SUMMARY According to current models, the involvement of the basal ganglia in motor and non-motor functions is explained in the context of information processing in segregated basal ganglia-thalamocortical loops. These models predict that striatal dopamine loss in Parkinson’s disease (PD) eventually leads to abnormal processing in the “motor” thalamocortical network, and the antiparkinsonian effects of deep brain stimulation (DBS) of the sensorimotor internal globus pallidus (GPi) is explained as a release of movement-related thalamic neurons from overactive inhibitory GPi inputs. However, recent evidence suggests that descending basal ganglia output, specifically the massive projection of GPi to the pedunculopontine nucleus (PPN), may also be relevant for normal behavior and parkinsonism. Thus, manipulations of the PPN influence limb movements and postural adjustments, PPN activation has antiparkinsonian effects in monkeys, and DBS of the PPN ameliorates gait disturbances in some PD patients. The PPN is a highly heterogeneous brain region that gives rise to widespread ascending and descending projections. Our lack of knowledge of the anatomical targets of GPi projections to the PPN, and the effects of activation of the GPi-PPN pathway on PPN activity limits our understanding of the normal role of the GPi-PPN interaction and its role in the pathophysiology of PD, particularly in primates. The proposed studies aim therefore to examine the functional connectivity between the GPi and the PPN (aims 1 and 2), determine whether the anatomy and physiology of these networks are altered in the parkinsonian state (aims 2 and 3), and how GPi-DBS alters firing rates and patterns of GPi-receiving PPN neurons, as well as local field potential activity in the PPN (aim 3). These studies will be done in normal and MPTP-treated parkinsonian monkeys, using a combination of state-of-the-art optogenetic, anatomical and electron microscopy procedures. The knowledge gained from these studies is needed to develop or refine antiparkinsonian therapies that target the PPN or its projections for treatment of PD or other basal ganglia disorders.

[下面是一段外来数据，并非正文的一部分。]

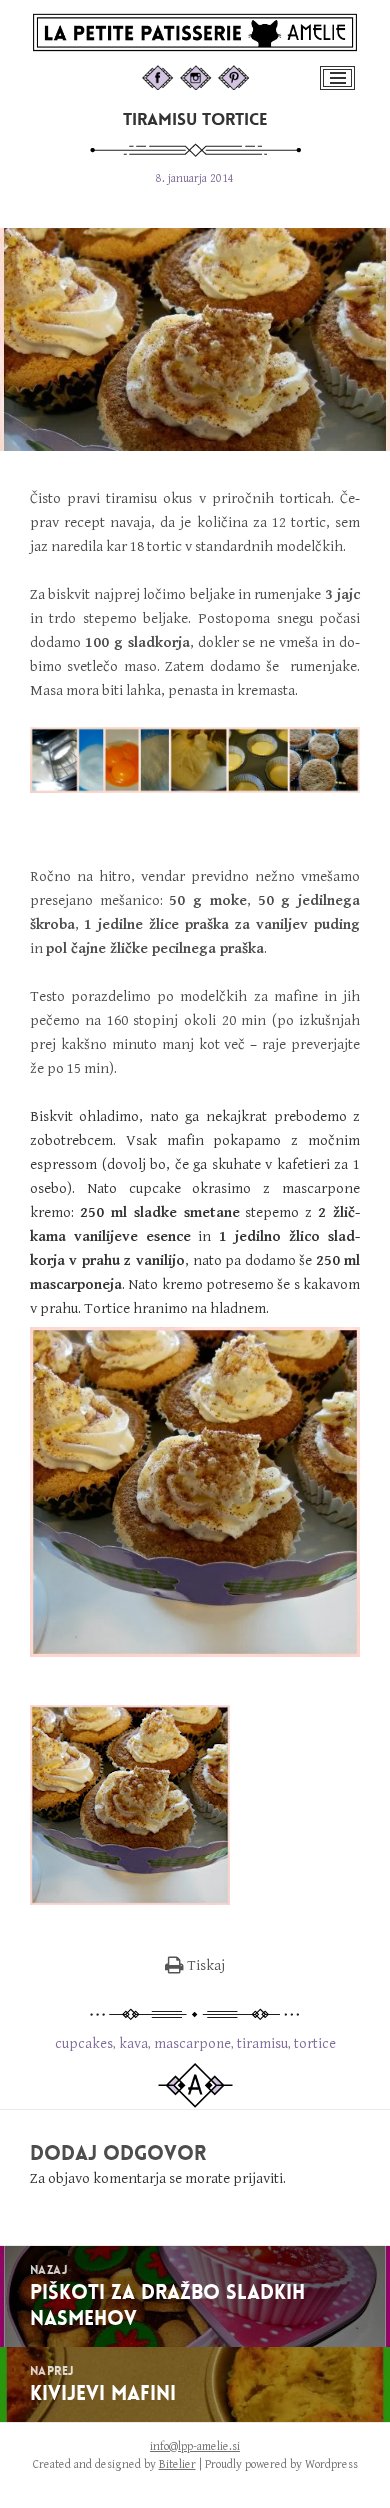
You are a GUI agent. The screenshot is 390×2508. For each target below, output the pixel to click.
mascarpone (192, 2043)
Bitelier (177, 2464)
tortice (315, 2043)
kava (133, 2043)
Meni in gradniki (339, 88)
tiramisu (262, 2043)
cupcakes (84, 2043)
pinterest (253, 75)
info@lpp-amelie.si (195, 2446)
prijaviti (258, 2178)
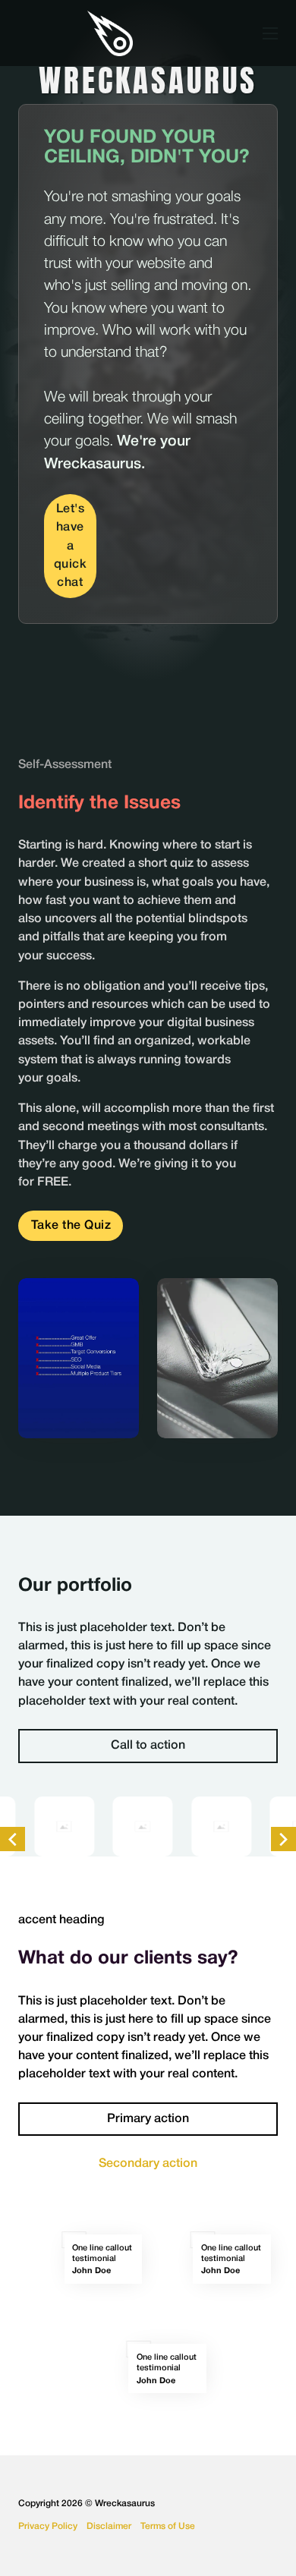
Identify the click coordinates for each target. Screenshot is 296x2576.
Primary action (148, 2118)
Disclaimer (109, 2526)
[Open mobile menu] (270, 33)
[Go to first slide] (283, 1839)
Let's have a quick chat (70, 545)
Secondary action (148, 2163)
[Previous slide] (12, 1839)
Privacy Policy (47, 2526)
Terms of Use (167, 2526)
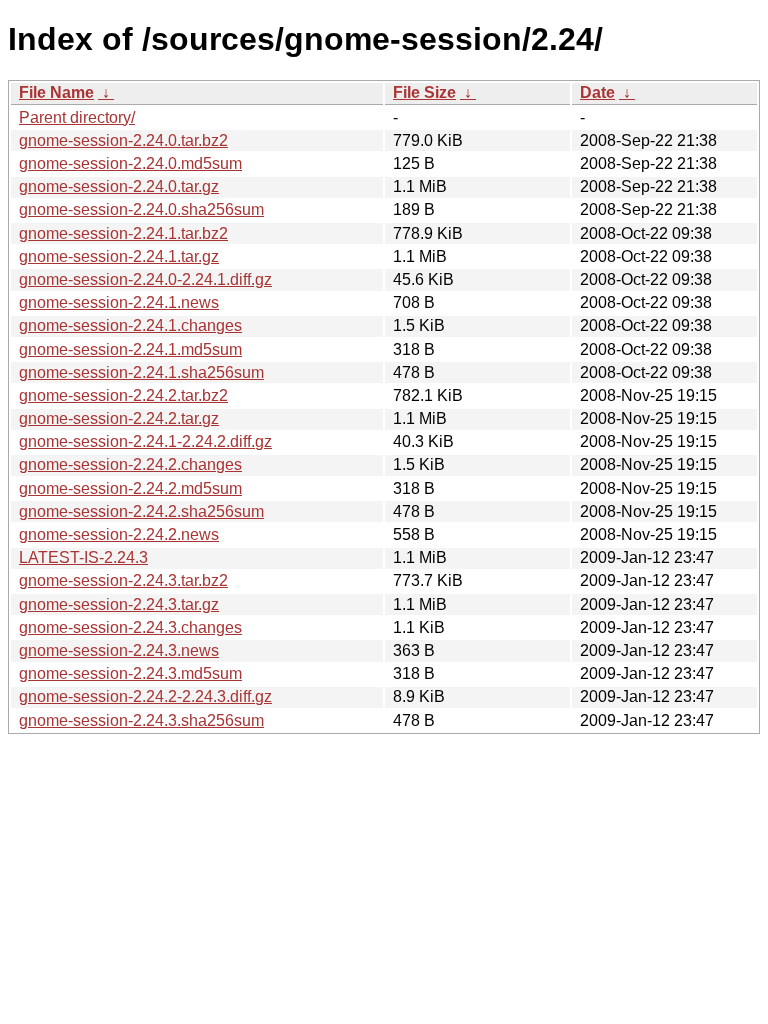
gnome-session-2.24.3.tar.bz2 (123, 580)
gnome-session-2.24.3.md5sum (130, 673)
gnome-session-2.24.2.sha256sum (141, 511)
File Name (56, 92)
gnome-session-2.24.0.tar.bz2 (123, 140)
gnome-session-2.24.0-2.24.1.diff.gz (145, 279)
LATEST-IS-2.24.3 (83, 557)
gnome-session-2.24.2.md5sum (130, 488)
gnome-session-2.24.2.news (119, 534)
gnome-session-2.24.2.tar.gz (119, 418)
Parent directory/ (77, 117)
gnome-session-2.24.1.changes (130, 325)
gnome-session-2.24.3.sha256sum (141, 720)
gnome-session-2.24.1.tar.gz (119, 256)
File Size (424, 92)
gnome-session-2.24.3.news (119, 650)
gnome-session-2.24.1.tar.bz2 (123, 233)
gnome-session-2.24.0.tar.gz (119, 186)
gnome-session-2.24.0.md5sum (130, 163)
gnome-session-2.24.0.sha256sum (141, 209)
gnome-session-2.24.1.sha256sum (141, 372)
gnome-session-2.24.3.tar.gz (119, 604)
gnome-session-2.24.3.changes (130, 627)
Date (597, 92)
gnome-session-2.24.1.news (119, 302)
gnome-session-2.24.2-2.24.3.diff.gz (145, 696)
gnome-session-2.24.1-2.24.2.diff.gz (145, 441)
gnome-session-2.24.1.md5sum (130, 349)
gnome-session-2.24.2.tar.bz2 (123, 395)
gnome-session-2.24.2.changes (130, 464)
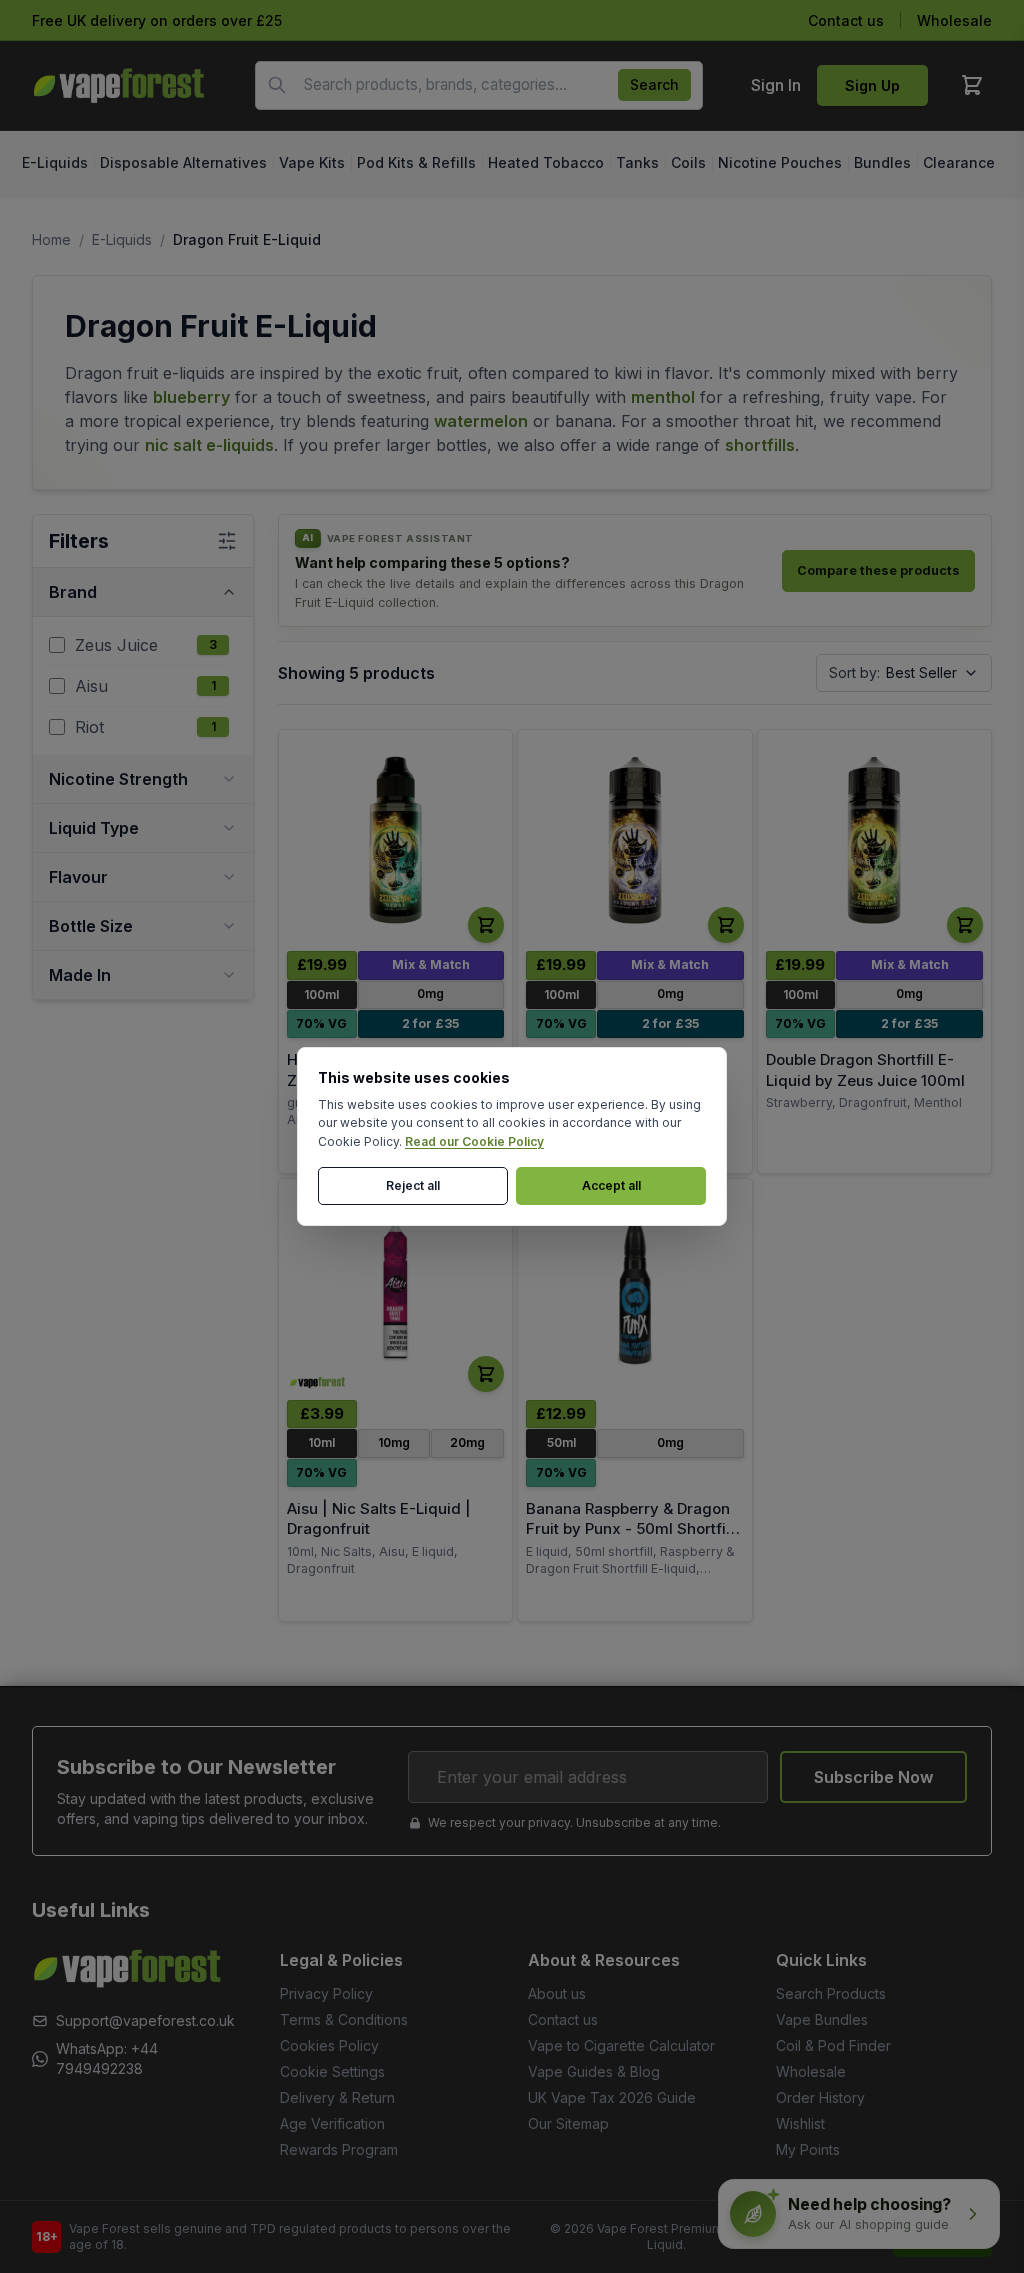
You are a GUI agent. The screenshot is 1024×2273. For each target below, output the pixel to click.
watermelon (481, 421)
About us (557, 1993)
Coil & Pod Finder (833, 2045)
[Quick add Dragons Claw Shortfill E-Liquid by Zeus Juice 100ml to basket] (726, 925)
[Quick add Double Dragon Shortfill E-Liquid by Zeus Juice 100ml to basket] (965, 925)
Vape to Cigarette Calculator (621, 2045)
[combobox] (479, 85)
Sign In (776, 85)
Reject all (413, 1185)
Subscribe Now (873, 1777)
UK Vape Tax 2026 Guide (612, 2097)
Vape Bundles (822, 2019)
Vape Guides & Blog (594, 2071)
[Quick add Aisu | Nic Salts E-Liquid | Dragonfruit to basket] (486, 1374)
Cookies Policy (329, 2045)
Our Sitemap (568, 2123)
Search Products (831, 1993)
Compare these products (878, 570)
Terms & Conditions (344, 2019)
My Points (808, 2149)
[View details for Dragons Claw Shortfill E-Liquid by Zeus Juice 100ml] (634, 841)
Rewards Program (339, 2149)
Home (51, 239)
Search (654, 84)
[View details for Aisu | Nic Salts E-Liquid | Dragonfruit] (395, 1290)
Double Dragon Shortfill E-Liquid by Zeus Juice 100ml (865, 1070)
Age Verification (332, 2123)
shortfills (760, 445)
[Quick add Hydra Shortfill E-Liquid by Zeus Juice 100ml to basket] (486, 925)
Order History (820, 2097)
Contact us (846, 20)
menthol (663, 397)
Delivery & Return (337, 2097)
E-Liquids (122, 239)
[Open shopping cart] (972, 85)
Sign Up (872, 85)
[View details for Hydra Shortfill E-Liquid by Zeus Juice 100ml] (395, 841)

摘要 根据目前的模型，解释了基底节参与运动和非运动功能。 在分离的基底节-丘脑皮质环的信息处理的背景下。这些模型预测 帕金森氏病患者的纹状体多巴胺丢失最终导致“运动”的异常处理。 丘脑皮质网络和感觉运动脑深部刺激(DBS)的抗帕金森病效应 内侧苍白球(GPI)被解释为运动相关的丘脑神经元从过度活动中释放出来 抑制GPI输入。然而，最近的证据表明，下降的基底节输出，特别是 GPI向桥脑脚核(PPN)的大量投射也可能与正常行为和 帕金森症。因此，PPN的操作影响肢体运动和姿势调整 激活PPN对猴子有抗帕金森病的作用，而PPN的DBS可以改善某些人的步态障碍 帕金森病患者。PPN是一个高度异质性的大脑区域，它引起广泛的上升和 下降的投影。我们对GPI投射到PPN的解剖靶点缺乏了解，以及 GPI-PPN通路的激活对PPN活性的影响限制了我们对PPN的正常作用的理解 GPI-PPN相互作用及其在帕金森病病理生理学中的作用，特别是在灵长类动物中。建议的研究目的 因此，要检查GPI和PPN之间的功能连接性(目标1和2)，请确定是否 这些网络的解剖和生理学在帕金森状态下发生了改变(目标2和3)，以及如何改变 GPI-DBS改变GPI受体PPN神经元的放电频率和模式，以及局部场电位活动 PPN(目标3)。这些研究将在正常和MPTP治疗的帕金森病猴子身上进行，使用一种 结合了最先进的光遗传学、解剖学和电子显微镜程序。《知识》 需要从这些研究中获得，以开发或改进针对PPN或其 帕金森病或其他基底节疾病的治疗预测。